Patients should be cautioned about the potential for middle of the night postural instability, as well as attention and memory impairment.
Awakening to sound
Neither DAYVIGO™ dose demonstrated any meaningful differences in patients’ ability to awaken to sound compared with placebo.
Special safety studies – Next Day
In 2 randomized placebo trials in healthy subjects and insomnia patients ≥55 years of age:
Next-day cognitive performance
There was no difference between DAYVIGO™ (5 mg or 10 mg) and placebo in test of memory.
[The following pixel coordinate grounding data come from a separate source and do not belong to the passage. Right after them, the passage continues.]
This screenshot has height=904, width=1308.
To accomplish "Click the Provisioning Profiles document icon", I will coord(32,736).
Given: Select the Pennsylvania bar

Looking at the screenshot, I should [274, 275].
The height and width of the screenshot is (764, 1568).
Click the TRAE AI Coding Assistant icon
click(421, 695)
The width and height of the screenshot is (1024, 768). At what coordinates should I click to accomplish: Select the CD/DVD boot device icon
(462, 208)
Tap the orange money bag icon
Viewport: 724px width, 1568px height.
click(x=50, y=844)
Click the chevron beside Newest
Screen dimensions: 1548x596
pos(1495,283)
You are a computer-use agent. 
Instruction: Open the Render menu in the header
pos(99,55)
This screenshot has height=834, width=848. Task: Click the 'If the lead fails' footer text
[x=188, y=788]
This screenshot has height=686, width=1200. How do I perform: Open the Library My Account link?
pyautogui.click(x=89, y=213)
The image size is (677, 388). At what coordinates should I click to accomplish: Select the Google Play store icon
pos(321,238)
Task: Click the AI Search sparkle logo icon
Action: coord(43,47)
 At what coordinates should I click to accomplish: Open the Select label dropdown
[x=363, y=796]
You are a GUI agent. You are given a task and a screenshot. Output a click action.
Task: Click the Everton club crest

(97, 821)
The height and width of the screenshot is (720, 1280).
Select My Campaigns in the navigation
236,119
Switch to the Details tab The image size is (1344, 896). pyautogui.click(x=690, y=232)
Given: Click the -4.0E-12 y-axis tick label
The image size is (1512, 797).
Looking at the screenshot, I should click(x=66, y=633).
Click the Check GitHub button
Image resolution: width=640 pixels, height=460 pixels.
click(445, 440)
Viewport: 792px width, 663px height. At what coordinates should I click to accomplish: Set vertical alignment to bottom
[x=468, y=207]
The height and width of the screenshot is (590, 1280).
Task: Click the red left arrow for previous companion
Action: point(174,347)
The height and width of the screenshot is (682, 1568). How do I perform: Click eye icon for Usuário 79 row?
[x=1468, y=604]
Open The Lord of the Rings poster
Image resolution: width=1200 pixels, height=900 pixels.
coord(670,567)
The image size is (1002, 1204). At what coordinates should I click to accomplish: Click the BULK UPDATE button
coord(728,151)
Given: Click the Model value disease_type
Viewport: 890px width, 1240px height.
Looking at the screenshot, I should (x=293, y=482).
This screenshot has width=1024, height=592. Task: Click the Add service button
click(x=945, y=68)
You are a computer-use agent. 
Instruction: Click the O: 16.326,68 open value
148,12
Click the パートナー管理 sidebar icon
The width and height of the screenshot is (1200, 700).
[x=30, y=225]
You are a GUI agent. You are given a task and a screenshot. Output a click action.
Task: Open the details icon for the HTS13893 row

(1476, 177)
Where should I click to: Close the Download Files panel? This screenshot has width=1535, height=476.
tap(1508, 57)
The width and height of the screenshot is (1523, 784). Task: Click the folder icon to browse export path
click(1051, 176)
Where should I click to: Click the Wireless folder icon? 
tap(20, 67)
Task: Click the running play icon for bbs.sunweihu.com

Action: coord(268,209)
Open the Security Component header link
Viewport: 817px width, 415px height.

In a randomized, double-blind, placebo, 4-period crossover study of healthy volunteers (N=48):
DAYVIGO™ at doses of 5 mg and 10 mg did not cause statistically significant impairment in next-morning driving performance in adult or elderly subjects (compared with placebo). However, driving ability was impaired in some subjects taking 10 mg DAYVIGO™. Therefore, patients using the 10 mg dose should be cautioned about the potential for next-morning driving impairment.
Patients should also be cautioned as the risk of impaired driving is increased if DAYVIGO™ is taken with fewer than 7 hours sleep remaining or if a higher than recommended dose is taken.